### TASK INSTRUCTIONS:
A complete answer includes every line below with the word "computer".

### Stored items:
BEGIN

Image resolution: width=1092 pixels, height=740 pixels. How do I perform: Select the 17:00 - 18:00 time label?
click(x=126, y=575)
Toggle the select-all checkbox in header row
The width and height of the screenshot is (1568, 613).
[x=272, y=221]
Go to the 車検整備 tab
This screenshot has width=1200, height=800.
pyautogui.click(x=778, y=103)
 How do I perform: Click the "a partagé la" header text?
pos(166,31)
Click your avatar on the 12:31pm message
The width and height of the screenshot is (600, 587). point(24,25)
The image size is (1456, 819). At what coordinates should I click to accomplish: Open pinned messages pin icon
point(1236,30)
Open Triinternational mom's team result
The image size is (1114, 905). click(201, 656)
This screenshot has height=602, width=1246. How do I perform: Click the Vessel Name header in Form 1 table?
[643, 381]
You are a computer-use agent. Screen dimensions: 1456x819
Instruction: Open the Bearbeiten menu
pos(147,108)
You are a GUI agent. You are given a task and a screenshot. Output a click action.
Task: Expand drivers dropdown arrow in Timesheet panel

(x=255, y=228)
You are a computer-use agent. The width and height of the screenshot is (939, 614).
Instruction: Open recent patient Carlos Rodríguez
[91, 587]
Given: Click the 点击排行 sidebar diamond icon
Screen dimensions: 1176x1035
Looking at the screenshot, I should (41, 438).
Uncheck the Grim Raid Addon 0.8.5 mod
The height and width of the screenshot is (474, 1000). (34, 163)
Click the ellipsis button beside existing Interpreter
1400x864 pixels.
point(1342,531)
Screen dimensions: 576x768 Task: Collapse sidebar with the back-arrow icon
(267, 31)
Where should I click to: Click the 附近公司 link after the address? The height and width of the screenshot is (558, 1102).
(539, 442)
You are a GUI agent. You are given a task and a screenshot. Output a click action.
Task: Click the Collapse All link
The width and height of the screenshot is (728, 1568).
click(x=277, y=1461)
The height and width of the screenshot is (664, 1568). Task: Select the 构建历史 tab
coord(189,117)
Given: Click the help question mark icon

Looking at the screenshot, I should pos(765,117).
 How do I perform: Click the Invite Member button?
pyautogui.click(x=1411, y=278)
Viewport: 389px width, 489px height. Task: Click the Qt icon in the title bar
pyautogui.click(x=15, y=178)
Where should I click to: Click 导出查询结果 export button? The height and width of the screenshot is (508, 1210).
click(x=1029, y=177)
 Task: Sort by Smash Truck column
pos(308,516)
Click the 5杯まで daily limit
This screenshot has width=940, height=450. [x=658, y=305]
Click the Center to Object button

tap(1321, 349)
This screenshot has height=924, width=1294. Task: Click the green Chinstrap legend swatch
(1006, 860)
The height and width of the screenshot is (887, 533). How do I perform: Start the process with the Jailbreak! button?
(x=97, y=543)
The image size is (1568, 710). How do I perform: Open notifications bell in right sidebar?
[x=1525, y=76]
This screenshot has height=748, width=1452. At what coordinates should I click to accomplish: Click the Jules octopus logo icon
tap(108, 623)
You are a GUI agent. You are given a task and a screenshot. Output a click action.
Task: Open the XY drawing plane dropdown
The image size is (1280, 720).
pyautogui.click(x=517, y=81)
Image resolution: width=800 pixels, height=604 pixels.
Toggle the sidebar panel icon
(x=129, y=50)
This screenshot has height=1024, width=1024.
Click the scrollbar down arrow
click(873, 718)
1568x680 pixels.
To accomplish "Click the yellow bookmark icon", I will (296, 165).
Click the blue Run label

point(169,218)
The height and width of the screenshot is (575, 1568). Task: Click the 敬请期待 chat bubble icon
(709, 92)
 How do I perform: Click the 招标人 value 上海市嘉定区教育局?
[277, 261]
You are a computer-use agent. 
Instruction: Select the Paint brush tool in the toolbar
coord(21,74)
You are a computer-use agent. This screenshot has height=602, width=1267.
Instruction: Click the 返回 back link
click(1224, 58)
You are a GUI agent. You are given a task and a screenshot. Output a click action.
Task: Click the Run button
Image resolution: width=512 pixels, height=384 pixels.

END

### REPLY:
You are a computer-use agent. Screen dimensions: 1456x819
You are a computer-use agent. The width and height of the screenshot is (939, 614).
You are a computer-use agent. 
You are a computer-use agent. This screenshot has height=602, width=1267.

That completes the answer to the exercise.